With the line containing "How do I perform: Click the Sucursal" as the starting point, output the remaining lines of the data exactly as they are, through the last.
[[ Dataset entries open ]]
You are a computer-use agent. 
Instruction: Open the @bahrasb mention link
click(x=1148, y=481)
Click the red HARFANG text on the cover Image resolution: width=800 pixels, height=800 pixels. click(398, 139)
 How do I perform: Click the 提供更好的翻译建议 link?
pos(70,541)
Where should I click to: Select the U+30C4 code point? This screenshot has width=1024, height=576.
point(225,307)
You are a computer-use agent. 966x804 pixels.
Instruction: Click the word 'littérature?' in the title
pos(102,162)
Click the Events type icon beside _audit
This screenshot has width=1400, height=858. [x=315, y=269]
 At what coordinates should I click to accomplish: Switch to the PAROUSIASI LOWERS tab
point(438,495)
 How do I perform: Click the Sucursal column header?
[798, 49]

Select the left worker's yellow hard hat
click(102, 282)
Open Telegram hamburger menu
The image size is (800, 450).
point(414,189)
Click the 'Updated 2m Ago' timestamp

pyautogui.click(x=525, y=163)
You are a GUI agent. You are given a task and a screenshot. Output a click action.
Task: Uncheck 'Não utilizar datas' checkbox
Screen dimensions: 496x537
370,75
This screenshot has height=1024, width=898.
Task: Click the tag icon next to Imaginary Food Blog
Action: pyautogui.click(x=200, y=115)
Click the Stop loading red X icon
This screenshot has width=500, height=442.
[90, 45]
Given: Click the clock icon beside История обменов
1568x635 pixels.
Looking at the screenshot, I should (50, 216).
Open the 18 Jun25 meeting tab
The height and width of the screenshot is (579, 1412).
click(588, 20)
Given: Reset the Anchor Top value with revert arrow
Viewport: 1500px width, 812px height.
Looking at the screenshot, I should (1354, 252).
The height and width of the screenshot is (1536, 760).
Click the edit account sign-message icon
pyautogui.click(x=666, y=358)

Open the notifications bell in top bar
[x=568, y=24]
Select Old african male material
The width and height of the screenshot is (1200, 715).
[[ Dataset entries closed ]]
Output below
 How do I perform: Click the Sucursal column header?
[798, 49]

Select the left worker's yellow hard hat
click(102, 282)
Open Telegram hamburger menu
The image size is (800, 450).
point(414,189)
Click the 'Updated 2m Ago' timestamp

pyautogui.click(x=525, y=163)
You are a GUI agent. You are given a task and a screenshot. Output a click action.
Task: Uncheck 'Não utilizar datas' checkbox
Screen dimensions: 496x537
370,75
This screenshot has height=1024, width=898.
Task: Click the tag icon next to Imaginary Food Blog
Action: pyautogui.click(x=200, y=115)
Click the Stop loading red X icon
This screenshot has width=500, height=442.
[90, 45]
Given: Click the clock icon beside История обменов
1568x635 pixels.
Looking at the screenshot, I should (50, 216).
Open the 18 Jun25 meeting tab
The height and width of the screenshot is (579, 1412).
click(588, 20)
Given: Reset the Anchor Top value with revert arrow
Viewport: 1500px width, 812px height.
Looking at the screenshot, I should (1354, 252).
The height and width of the screenshot is (1536, 760).
Click the edit account sign-message icon
pyautogui.click(x=666, y=358)

Open the notifications bell in top bar
[x=568, y=24]
Select Old african male material
The width and height of the screenshot is (1200, 715).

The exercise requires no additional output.